28 de abril de 2009

Capítulo 29

Um dia de tensão

Mesmo à distância, ele continuava ligado à família. Recebia telefonemas de Vanessa. Prometia-lhe visitas, assim que ganhasse um dinheiro levaria um presente. Na manhã de 29 de novembro, Dalva relatou a Isabel um sonho em que o irmão surgiu deitado no chão. A pedido da mãe, foi ao Luiz de Camões, acompanhada por Eduan, o filho de sete anos. Não gostou do que viu. Um ambiente cinzento, atravessado por olhares de soslaio. O porteiro lhe informou que o hóspede estava dormindo, e o fato de ter barrado a entrada de Dalva mereceu elogio de um homem que veio do fundo do hotel:

– Fez bem.

Nisso, toca o telefone da portaria. É Casé. Informado da presença da irmã, pede-lhe para comprar cigarros. Ela atravessa a rua, volta com dois maços de Continental e sobe um lance de escada. Percorre o apartamento com os olhos, vê sapatos enfileirados fora do armário e a mala sobre a cama. Observa o irmão: ele veste calça branca e camisa riscada de vermelho, está abatido, parece estar intranquilo e, fato raro, com a barba por fazer. Dalva tenta chegar à porta do banheiro, ele estica a mão e a impede de passar.

– Vai embora, Dalva. Não fique nem mais um minuto aqui com esse menino, por favor.


À tarde, com a mesma roupa, ele foi ao apartamento da mãe, na Vila Clementino. Ardia sobre um prato uma vela de sete dias acesa por dona Isabel.

– Você sumiu. O que aconteceu? – ela quis saber.

– Mãe, alguém andou me procurando? Ninguém pode saber que eu estou aqui.


Falava olhando para os lados, em movimentos nervosos. Foi até o fundo do apartamento, parecia fazer uma vistoria apressada.

– Tô com vontade de comer aquela abobrinha batidinha que a senhora faz. Tô até sentindo o cheiro.

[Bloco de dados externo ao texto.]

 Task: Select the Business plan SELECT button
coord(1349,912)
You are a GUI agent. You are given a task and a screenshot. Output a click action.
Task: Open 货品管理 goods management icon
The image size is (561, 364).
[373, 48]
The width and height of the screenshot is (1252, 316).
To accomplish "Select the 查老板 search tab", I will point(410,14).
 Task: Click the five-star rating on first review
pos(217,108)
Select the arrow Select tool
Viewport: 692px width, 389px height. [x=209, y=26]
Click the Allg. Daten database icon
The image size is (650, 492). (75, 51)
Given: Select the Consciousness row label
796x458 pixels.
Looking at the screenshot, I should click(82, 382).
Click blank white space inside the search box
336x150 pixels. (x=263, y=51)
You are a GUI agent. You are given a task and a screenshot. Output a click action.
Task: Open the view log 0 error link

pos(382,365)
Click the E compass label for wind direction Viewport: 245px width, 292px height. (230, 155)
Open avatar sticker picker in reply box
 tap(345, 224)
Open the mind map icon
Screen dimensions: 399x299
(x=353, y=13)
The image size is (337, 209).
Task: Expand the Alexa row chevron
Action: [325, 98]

Isabel se dispôs a ir para a cozinha. Não houve tempo. “Não deixe porta, janela, nada aberto”, ele recomendou, antes de descer cinco andares para atingir o térreo. Na rua, um táxi o aguardava.

***

A seu pedido, às 18 horas Mara chegou ao hotel. Ele a esperava na porta, queria jantar. No bar, pediu arroz, feijão, brócolis na manteiga e um bife pequeno. Comeu pouco. Enquanto a comida esfriava, Casé esforçava-se para confessar: estava amargurado, preocupado com a mãe; sentia-se mal. Pediu martíni e um limão partido, que salgou e chupou entre talagadas da bebida.

– Vamos para a minha casa – ela disse.

– Amanhã, sem falta, eu vou e fico por lá.

Passava das 23 horas. Mara voltou para São Bernardo, e ele, antes de se recolher, ficou na portaria do hotel com o recepcionista Arlindo. Assistiram pela tevê a um trecho do filme Holocausto.

Um comentário:

Tayrone Mandelli disse...

Já conhecia o trabalho do Casé, e cada vez que ouço, fico mais encantado com sua delicadesa de frasear, com sua criatividade ao improvisar,com seu timbre maravilhoso, não é como alguns saxofonistas americanos que ouço e fico intediado. Ele trata o saxofone com respeito e carinho, suas frases são bem colocadas e na linguagem do jazz e em qualquer tipo de linguagem. Gostaria que um trabalho como esse, tivesse o seu lugar de destaque no mundo, nem todos sabem de sua importância, muito menos os norte americanos que cantam seus óvos aos quatro ventos, tenho orgulho que esse "cara" com todo respeito é Brasileiro e que morreu muito cedo pela brutalidade de um imbecíl, Casé é um mostro sagrado do saxofone e um gênio da música no brasil, jamais tivemos um talento com tamanha grandesa.(desculpem os outros saxofonistas) mas ele abriu caminhos para todos nós.